* _Exercise input_

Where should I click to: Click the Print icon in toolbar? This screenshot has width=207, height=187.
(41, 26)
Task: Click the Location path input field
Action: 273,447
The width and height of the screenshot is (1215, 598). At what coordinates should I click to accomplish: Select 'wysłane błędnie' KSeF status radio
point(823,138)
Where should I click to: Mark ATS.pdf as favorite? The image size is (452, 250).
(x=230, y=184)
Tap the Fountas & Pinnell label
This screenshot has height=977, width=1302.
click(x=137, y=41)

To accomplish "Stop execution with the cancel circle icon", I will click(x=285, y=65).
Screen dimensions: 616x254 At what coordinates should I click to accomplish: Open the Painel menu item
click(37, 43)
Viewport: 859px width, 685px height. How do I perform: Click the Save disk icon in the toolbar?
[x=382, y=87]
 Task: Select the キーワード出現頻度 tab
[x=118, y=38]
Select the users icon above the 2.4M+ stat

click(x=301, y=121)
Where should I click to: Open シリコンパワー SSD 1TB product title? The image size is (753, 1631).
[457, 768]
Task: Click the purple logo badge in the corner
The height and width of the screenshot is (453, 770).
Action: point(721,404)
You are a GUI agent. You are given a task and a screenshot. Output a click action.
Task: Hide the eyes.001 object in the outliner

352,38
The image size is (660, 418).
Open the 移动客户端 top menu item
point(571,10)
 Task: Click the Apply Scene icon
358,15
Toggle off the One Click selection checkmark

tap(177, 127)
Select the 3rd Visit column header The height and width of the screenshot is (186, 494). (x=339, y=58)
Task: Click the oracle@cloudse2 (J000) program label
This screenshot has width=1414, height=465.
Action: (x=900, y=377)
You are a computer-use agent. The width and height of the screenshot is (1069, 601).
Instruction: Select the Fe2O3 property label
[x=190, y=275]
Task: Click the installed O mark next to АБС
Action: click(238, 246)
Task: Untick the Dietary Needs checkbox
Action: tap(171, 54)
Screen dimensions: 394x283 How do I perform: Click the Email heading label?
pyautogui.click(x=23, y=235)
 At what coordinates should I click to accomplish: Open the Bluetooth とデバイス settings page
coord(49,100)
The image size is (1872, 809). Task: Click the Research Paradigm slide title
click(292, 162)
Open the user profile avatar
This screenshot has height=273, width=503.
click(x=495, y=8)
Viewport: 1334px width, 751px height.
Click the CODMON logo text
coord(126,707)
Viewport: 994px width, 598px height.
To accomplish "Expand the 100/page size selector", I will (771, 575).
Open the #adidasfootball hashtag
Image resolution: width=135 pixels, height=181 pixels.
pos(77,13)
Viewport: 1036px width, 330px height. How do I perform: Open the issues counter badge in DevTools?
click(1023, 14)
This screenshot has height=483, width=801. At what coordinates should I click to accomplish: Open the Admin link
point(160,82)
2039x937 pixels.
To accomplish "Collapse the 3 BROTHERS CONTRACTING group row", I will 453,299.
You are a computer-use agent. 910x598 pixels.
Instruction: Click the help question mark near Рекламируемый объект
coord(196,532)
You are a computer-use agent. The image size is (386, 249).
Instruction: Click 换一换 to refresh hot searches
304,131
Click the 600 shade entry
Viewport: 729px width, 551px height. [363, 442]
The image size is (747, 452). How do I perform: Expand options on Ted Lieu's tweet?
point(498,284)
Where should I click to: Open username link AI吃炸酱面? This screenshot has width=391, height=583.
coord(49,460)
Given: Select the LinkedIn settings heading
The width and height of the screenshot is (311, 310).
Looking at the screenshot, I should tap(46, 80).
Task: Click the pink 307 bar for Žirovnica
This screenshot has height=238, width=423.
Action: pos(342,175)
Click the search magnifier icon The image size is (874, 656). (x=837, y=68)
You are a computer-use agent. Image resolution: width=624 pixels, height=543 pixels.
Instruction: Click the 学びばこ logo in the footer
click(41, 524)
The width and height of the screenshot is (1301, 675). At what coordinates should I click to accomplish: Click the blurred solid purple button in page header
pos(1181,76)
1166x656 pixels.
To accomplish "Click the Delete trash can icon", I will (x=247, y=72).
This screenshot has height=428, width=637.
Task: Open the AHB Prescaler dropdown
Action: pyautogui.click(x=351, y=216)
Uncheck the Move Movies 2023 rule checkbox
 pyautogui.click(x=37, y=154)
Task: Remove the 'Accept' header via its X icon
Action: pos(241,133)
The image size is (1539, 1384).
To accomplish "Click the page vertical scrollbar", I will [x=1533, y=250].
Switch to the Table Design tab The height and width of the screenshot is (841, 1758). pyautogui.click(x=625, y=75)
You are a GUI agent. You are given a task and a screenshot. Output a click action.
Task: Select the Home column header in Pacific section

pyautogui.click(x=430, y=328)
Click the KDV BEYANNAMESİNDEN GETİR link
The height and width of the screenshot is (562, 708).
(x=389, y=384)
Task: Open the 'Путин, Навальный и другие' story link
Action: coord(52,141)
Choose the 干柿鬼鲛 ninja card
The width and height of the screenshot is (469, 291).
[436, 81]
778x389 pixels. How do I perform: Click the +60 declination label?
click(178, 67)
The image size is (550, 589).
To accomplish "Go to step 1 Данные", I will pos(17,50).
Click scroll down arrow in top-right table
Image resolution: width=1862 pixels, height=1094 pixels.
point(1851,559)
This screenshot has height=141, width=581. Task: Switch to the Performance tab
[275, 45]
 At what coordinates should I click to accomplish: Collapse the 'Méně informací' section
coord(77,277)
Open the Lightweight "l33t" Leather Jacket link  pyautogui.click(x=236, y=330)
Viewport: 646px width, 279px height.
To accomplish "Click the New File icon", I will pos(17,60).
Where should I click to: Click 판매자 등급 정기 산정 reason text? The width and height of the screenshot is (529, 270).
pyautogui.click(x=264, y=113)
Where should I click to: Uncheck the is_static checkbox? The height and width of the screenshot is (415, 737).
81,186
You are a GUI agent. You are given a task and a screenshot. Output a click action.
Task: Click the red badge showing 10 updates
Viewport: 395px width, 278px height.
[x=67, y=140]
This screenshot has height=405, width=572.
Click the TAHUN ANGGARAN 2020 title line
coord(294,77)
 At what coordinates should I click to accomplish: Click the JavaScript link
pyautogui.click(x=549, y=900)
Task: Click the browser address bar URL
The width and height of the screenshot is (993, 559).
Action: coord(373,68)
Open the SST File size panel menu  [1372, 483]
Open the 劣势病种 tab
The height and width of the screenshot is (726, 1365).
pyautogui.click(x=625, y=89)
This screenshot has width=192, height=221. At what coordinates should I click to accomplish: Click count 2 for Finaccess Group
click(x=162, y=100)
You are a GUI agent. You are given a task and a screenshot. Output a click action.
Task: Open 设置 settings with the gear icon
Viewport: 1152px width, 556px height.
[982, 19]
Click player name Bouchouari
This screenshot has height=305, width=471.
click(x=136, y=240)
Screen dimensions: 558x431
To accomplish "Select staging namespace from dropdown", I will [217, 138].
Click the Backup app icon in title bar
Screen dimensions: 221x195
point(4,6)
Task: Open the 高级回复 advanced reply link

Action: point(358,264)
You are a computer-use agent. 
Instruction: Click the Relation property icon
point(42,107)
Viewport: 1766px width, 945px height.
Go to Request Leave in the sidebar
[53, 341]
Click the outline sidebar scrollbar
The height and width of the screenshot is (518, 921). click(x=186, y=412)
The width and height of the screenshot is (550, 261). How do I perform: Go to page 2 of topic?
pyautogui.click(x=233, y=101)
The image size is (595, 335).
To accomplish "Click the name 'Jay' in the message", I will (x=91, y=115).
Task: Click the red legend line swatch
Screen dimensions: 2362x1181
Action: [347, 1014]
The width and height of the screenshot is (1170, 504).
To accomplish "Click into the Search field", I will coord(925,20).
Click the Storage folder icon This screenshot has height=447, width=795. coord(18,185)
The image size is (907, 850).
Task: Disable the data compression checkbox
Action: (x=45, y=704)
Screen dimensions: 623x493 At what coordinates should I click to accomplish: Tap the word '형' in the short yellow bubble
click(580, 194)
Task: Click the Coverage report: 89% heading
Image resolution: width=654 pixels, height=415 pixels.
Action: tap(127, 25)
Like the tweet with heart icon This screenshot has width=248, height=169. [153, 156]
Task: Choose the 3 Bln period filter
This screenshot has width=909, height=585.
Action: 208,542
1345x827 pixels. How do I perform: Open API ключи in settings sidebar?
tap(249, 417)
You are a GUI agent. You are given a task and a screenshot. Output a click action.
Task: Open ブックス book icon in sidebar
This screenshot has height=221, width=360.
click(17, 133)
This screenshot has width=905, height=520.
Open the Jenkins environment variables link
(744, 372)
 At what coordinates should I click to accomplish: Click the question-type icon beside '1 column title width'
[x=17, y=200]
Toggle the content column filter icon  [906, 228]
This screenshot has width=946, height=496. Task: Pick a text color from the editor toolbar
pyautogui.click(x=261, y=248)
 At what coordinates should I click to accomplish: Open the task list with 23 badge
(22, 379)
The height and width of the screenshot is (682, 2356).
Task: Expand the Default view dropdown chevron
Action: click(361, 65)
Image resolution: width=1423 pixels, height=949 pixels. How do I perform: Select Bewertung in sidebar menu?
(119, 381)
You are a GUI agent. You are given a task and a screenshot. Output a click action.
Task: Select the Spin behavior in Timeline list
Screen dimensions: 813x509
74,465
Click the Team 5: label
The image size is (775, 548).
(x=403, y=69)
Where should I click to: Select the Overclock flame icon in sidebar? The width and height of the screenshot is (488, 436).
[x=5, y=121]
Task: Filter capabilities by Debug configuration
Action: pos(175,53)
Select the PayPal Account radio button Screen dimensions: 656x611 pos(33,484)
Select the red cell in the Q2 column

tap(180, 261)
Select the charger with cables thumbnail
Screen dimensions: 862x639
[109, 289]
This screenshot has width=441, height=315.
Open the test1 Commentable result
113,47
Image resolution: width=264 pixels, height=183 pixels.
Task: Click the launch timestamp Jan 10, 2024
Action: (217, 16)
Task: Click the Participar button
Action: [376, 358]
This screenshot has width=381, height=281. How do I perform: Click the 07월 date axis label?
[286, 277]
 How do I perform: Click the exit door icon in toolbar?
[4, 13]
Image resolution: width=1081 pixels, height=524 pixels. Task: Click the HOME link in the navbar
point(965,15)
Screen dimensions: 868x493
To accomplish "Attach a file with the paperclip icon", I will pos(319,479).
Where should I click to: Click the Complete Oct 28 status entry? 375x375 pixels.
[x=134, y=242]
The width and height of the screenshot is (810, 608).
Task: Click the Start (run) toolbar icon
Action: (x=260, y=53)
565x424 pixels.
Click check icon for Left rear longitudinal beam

* _Problem details_
Pick out and copy every line in the listing above that contains the word "menu". Case counts.

* _Solution for this problem_
Screen dimensions: 616x254 At what coordinates should I click to accomplish: Open the Painel menu item
Open the 移动客户端 top menu item
Open the SST File size panel menu  [1372, 483]
Image resolution: width=1423 pixels, height=949 pixels. How do I perform: Select Bewertung in sidebar menu?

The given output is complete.